Problem to work on: Write down exactly the lines from the one below that has "The width and height of the screenshot is (674, 1077)." to the end of the data, both ends included; the pictures should not appear in your copy.

Dataset:
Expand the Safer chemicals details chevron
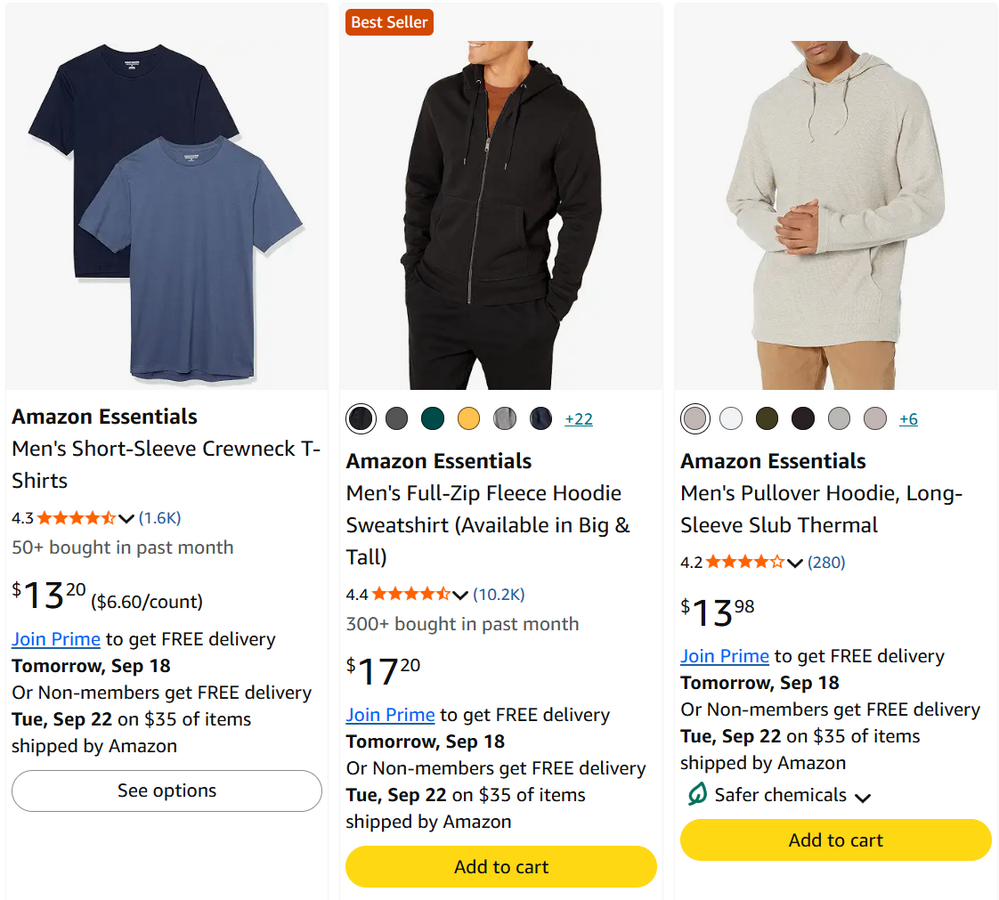The image size is (999, 900). point(863,798)

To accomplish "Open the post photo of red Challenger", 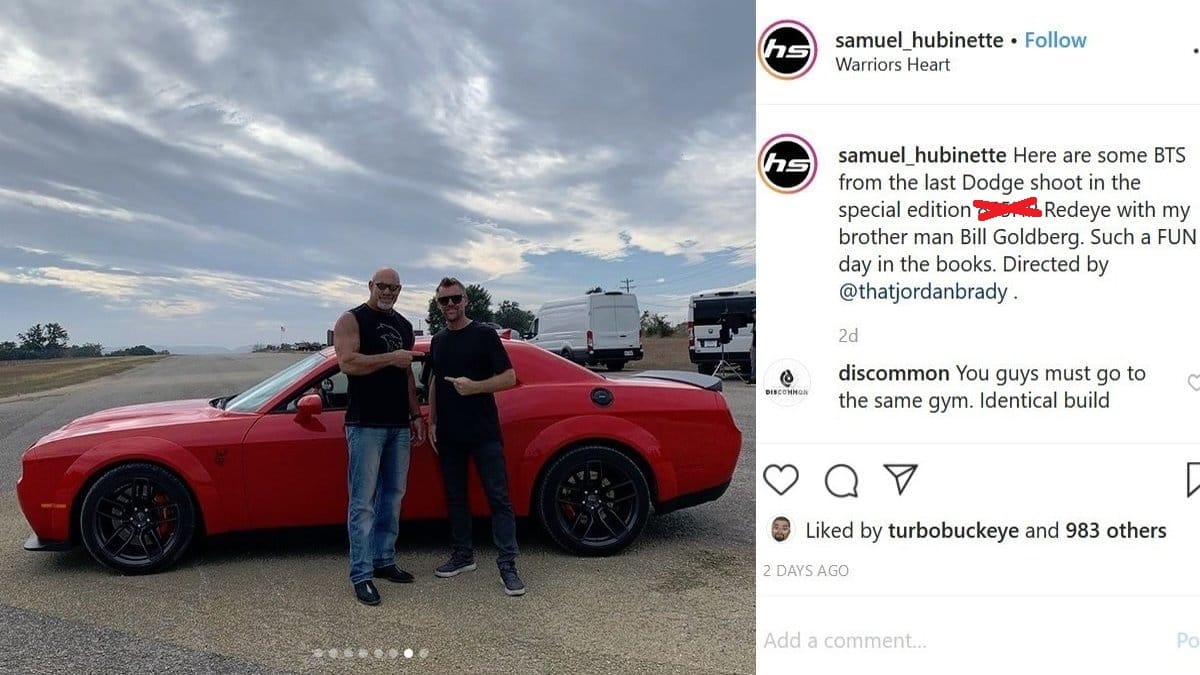I will click(377, 337).
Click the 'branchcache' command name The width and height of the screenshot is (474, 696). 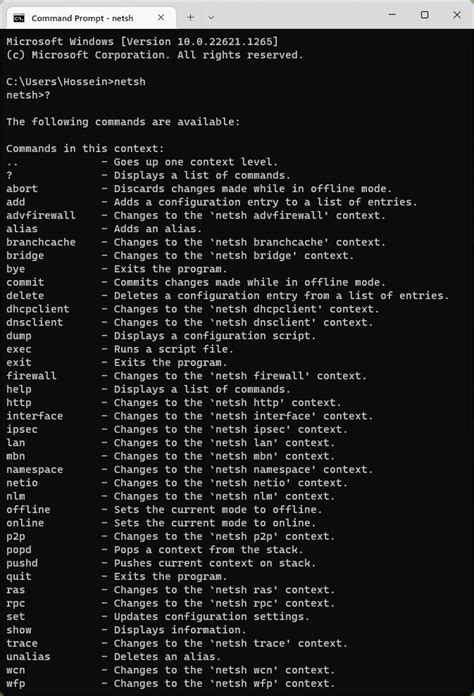coord(41,242)
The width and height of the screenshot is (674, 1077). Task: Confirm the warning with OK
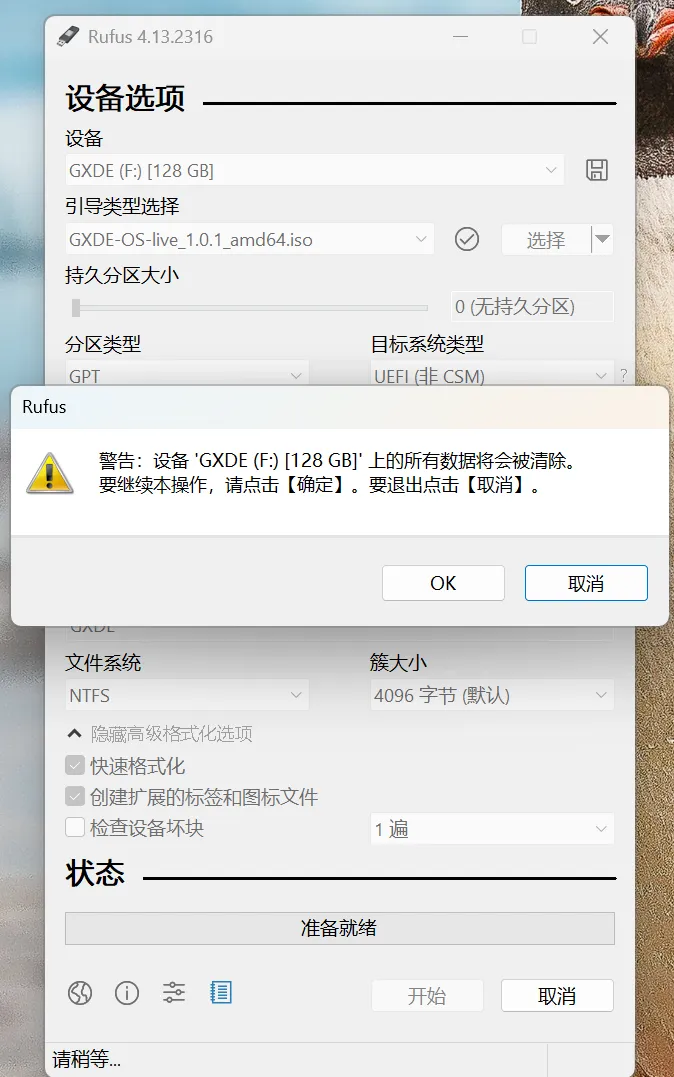(443, 583)
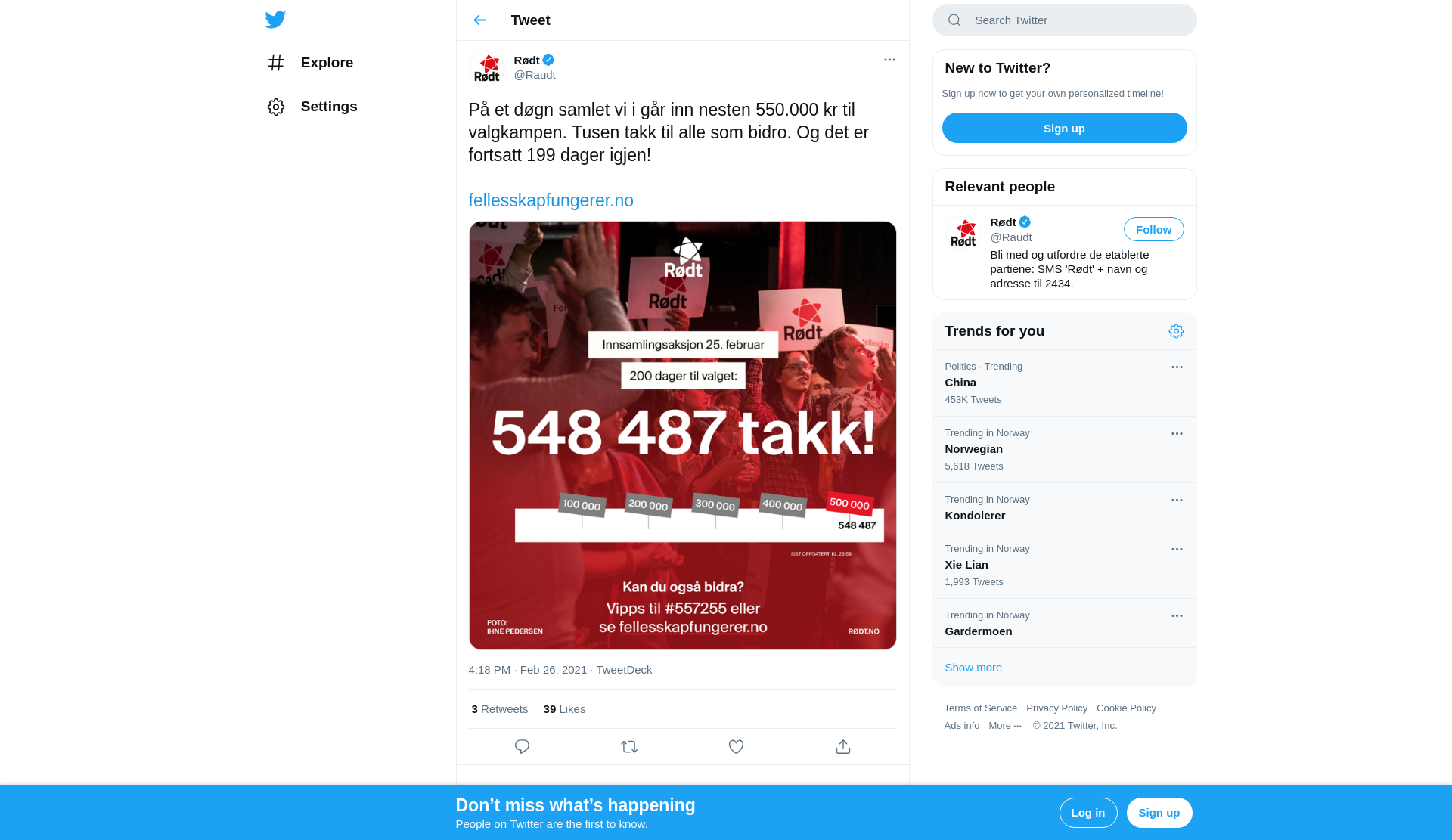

Finished exercise:
The width and height of the screenshot is (674, 1077). Task: Confirm the warning with OK
(443, 583)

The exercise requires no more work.